Metamath Proof Explorer


Theorem psgnfieu

Description: A permutation of a finite set has exactly one parity. (Contributed by AV, 13-Jan-2019)

Ref Expression
Hypotheses psgnfitr.g
|- G = ( SymGrp ` N )
psgnfitr.p
|- B = ( Base ` G )
psgnfitr.t
|- T = ran ( pmTrsp ` N )
Assertion psgnfieu
|- ( ( N e. Fin /\ Q e. B ) -> E! s E. w e. Word T ( Q = ( G gsum w ) /\ s = ( -u 1 ^ ( # ` w ) ) ) )

Proof

Step Hyp Ref Expression
1 psgnfitr.g
 |-  G = ( SymGrp ` N )
2 psgnfitr.p
 |-  B = ( Base ` G )
3 psgnfitr.t
 |-  T = ran ( pmTrsp ` N )
4 simpr
 |-  ( ( N e. Fin /\ Q e. B ) -> Q e.

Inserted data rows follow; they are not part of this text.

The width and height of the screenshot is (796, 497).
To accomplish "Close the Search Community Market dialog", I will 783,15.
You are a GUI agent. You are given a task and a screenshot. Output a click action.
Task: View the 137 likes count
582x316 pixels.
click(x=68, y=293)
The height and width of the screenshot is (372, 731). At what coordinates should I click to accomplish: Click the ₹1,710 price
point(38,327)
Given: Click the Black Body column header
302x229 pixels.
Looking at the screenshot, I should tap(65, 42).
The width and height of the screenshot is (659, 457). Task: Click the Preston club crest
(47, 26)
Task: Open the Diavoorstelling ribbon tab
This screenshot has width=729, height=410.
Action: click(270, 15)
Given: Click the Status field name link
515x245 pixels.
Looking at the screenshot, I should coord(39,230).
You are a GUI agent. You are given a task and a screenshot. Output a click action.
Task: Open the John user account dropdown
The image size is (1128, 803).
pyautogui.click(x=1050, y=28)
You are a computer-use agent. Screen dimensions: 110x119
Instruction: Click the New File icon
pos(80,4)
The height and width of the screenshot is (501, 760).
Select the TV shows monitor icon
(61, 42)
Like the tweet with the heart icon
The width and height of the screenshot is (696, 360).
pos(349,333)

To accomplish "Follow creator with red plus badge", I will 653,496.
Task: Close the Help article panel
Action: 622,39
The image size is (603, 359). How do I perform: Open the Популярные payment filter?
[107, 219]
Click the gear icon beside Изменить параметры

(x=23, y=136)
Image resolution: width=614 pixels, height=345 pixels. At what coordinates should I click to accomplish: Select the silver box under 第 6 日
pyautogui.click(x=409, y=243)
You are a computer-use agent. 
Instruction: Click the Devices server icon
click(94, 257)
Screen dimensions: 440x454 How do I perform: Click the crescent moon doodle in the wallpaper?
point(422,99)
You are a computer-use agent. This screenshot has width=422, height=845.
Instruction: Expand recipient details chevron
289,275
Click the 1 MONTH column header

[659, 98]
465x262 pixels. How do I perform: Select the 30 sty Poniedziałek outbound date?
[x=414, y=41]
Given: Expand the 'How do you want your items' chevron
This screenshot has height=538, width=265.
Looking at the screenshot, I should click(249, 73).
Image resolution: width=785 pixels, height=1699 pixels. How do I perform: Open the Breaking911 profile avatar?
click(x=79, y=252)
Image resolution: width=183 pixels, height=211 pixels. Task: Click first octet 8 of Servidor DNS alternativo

B )
5 1 2 sygbasnfpfi
 |-  ( ( N e. Fin /\ Q e. B ) -> dom ( Q \ _I ) e. Fin )
6 eqid
 |-  ( pmSgn ` N ) = ( pmSgn ` N )
7 1 6 2 psgneldm
 |-  ( Q e. dom ( pmSgn ` N ) <-> ( Q e. B /\ dom ( Q \ _I ) e. Fin ) )
8 4 5 7 sylanbrc
 |-  ( ( N e. Fin /\ Q e. B ) -> Q e. dom ( pmSgn ` N ) )
9 1 3 6 psgneu
 |-  ( Q e. dom ( pmSgn ` N ) -> E! s E. w e. Word T ( Q = ( G gsum w ) /\ s = ( -u 1 ^ ( # ` w ) ) ) )
10 8 9 syl
 |-  ( ( N e. Fin /\ Q e. B ) -> E! s E. w e. Word T ( Q = ( G gsum w ) /\ s = ( -u 1 ^ ( # ` w ) ) ) )